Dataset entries
=====
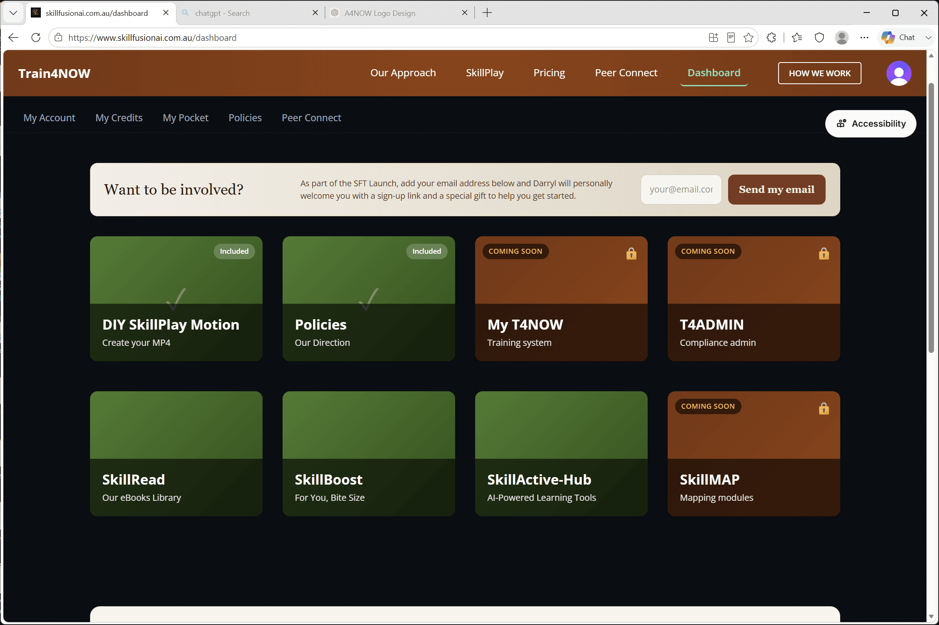939x625 pixels.
Task: Open browser extensions puzzle icon
Action: pos(771,38)
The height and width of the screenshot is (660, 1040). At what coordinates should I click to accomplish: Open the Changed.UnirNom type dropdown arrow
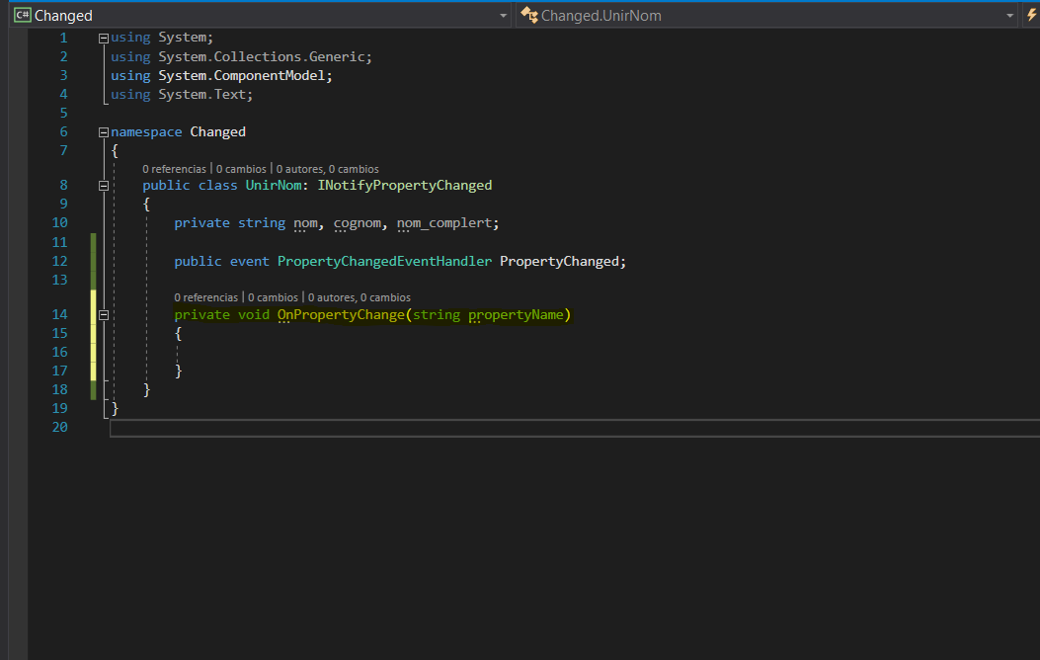click(1009, 16)
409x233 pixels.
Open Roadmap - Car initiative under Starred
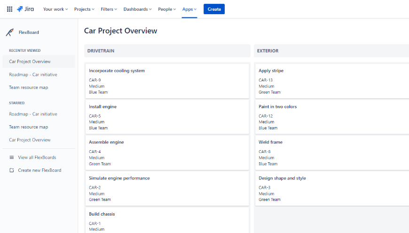[x=33, y=114]
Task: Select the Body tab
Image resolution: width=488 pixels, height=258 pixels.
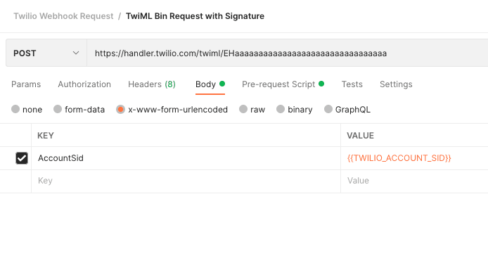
=====
> **THE PROBLEM**: From the line containing "The height and" down to the last line of the data above, transcribe exactly those lines and no others; omit the pictures.

> **SOLUTION**:
The height and width of the screenshot is (660, 1040). At what coordinates should I click to accomplish: Open the Changed.UnirNom type dropdown arrow
click(1009, 16)
409x233 pixels.
Open Roadmap - Car initiative under Starred
[x=33, y=114]
Task: Select the Body tab
Image resolution: width=488 pixels, height=258 pixels.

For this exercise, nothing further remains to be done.